#### Text excerpt
A bear claw is a sweet, yeast-raised pastry, a type of Danish, originating in the United States during the mid-1910's. In Denmark, a bear claw is referred to as kamme. France also have an alternate version of that pastry: patte d'ours (meaning bear paw), created in 1982 in the Alps. The name bear claw as used for a pastry is first attested in March 1914 by the Geibel German Bakery, located at 915 K Street in downtown Sacramento. The phrase is more common in Western American English, and is included in the U.S. Regional Dialect Survey Results, Question #87, "Do you use the term 'bear claw' for a kind of pastry?"

Ingredients and shape 
Most Danishes include the same basic ingredients such as eggs, yeast, flour, milk, sugar, and butter. The bear claw is also made with "sweet dough" which is "bread dough with more shortening than usual". One of the differences between most Danishes, besides taste, is seen in their shape. A bear claw is usually filled with almond paste, and sometimes raisins, and often shaped in a semicircle with slices along the curved edge, or rectangular with partial slices along one side. As the dough rises, the sections separate, evoking the shape of a bear's toes, hence the name. A bear claw may also be a yeast doughnut in a shape similar to that of the pastry. Such doughnuts may have an apple pie-style filling, or other fillings such as butter pecan, dates, cream cheese, grape or cherry.

#### Data section
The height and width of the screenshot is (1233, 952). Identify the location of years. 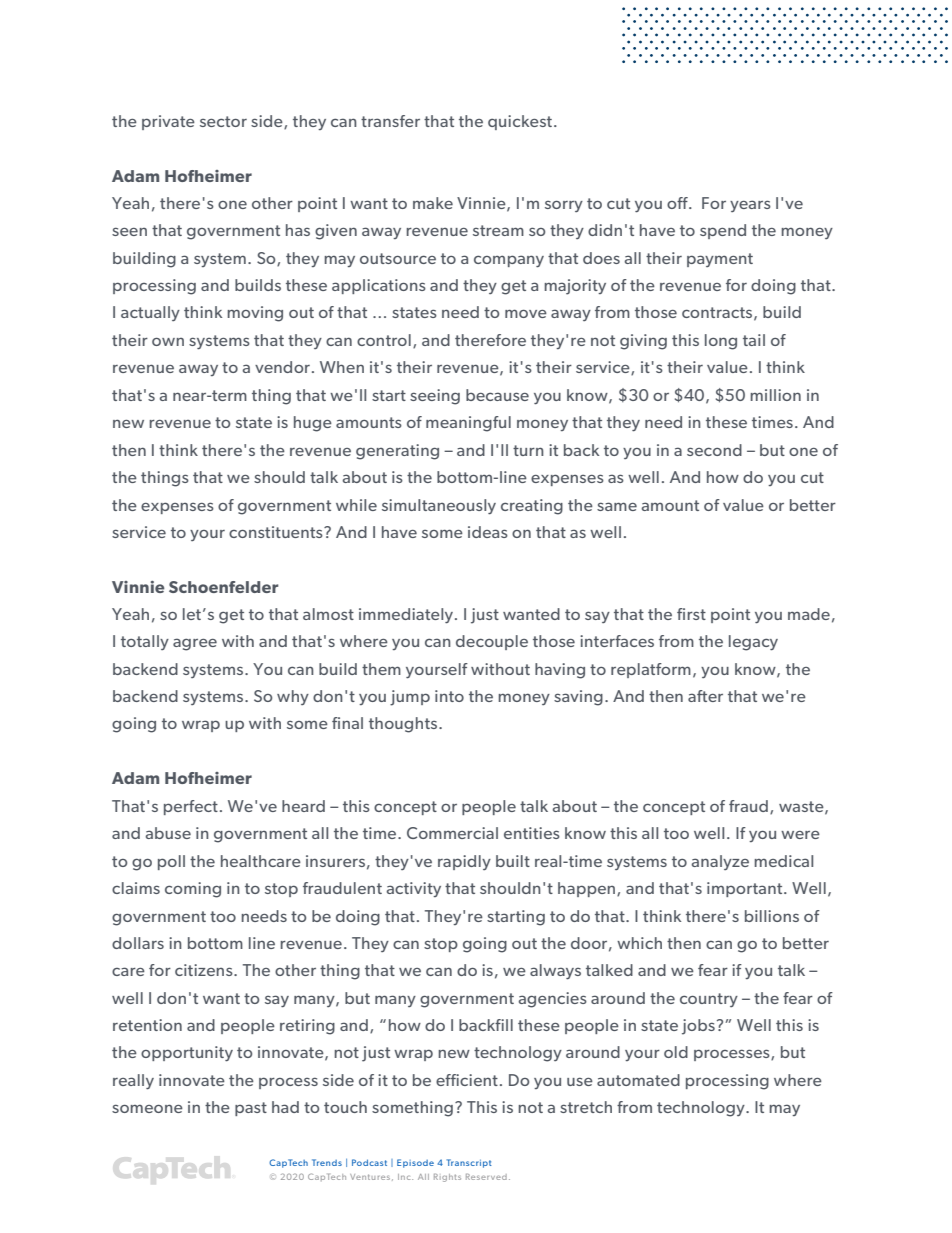
(750, 206).
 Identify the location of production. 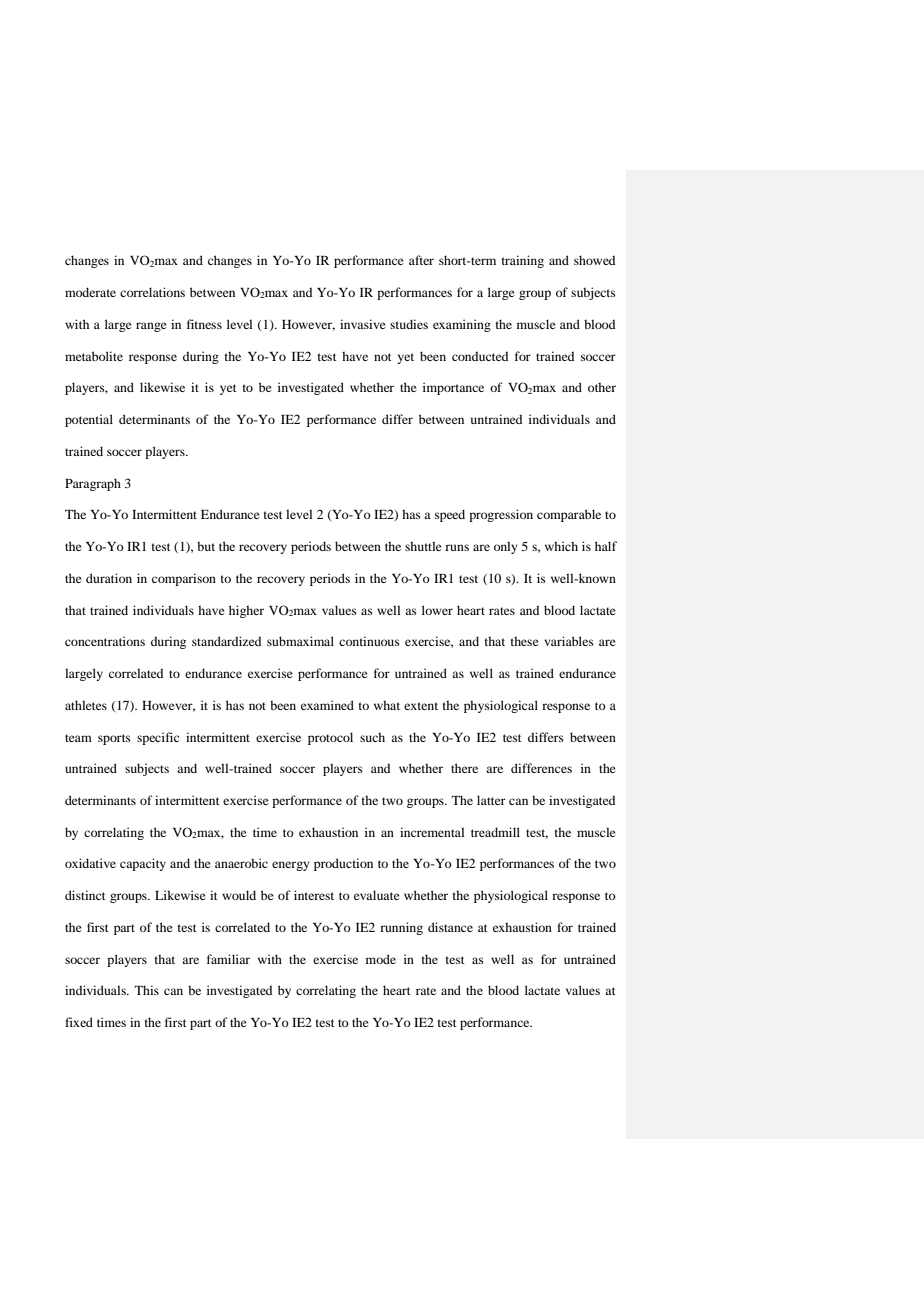
(343, 864).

#### What is required
Return the stretch of the bear claw text from "Ingredients and shape" through "grape or cherry.", copied word for word.

#### Answer to the exercise
Ingredients and shape 
Most Danishes include the same basic ingredients such as eggs, yeast, flour, milk, sugar, and butter. The bear claw is also made with "sweet dough" which is "bread dough with more shortening than usual". One of the differences between most Danishes, besides taste, is seen in their shape. A bear claw is usually filled with almond paste, and sometimes raisins, and often shaped in a semicircle with slices along the curved edge, or rectangular with partial slices along one side. As the dough rises, the sections separate, evoking the shape of a bear's toes, hence the name. A bear claw may also be a yeast doughnut in a shape similar to that of the pastry. Such doughnuts may have an apple pie-style filling, or other fillings such as butter pecan, dates, cream cheese, grape or cherry.